■ **What is required**
Among the records below, find the lines that hold the word "will" and report how many there are, with no other words.

Dataset items:
·····
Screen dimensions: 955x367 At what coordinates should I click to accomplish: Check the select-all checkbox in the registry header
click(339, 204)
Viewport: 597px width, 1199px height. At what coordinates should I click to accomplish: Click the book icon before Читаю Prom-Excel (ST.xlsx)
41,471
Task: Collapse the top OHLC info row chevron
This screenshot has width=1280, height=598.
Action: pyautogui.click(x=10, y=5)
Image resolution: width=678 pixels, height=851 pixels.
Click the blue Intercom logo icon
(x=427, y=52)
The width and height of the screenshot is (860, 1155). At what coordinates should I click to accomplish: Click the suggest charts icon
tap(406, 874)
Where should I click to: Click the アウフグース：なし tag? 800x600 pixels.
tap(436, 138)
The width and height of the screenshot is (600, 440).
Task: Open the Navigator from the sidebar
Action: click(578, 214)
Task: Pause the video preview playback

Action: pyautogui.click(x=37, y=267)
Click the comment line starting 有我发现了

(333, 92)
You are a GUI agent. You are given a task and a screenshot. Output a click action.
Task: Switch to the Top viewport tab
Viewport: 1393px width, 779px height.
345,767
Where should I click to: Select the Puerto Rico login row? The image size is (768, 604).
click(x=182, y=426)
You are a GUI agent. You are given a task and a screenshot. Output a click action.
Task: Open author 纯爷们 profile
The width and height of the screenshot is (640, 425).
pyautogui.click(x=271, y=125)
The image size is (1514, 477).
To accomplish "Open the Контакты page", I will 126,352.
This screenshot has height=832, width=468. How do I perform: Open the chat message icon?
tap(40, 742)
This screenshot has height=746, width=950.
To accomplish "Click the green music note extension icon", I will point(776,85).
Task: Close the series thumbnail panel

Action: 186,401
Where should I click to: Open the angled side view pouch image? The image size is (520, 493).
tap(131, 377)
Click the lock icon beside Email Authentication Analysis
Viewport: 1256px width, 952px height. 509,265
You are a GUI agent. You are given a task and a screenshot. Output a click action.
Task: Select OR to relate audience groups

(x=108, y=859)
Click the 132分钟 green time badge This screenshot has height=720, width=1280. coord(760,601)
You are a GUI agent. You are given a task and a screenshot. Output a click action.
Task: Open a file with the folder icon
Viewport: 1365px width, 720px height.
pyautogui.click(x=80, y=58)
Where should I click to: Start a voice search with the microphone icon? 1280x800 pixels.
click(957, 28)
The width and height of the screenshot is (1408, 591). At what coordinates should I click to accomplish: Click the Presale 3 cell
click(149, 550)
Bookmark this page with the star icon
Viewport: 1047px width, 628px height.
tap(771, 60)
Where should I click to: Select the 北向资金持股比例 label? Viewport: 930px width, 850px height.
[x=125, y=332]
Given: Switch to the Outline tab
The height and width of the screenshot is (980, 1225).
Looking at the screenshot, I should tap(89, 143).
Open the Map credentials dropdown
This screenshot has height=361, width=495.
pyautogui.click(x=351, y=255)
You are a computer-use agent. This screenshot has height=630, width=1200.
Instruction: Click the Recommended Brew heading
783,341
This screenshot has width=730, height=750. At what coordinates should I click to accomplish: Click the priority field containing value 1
·····
■ **Solution to this problem**
2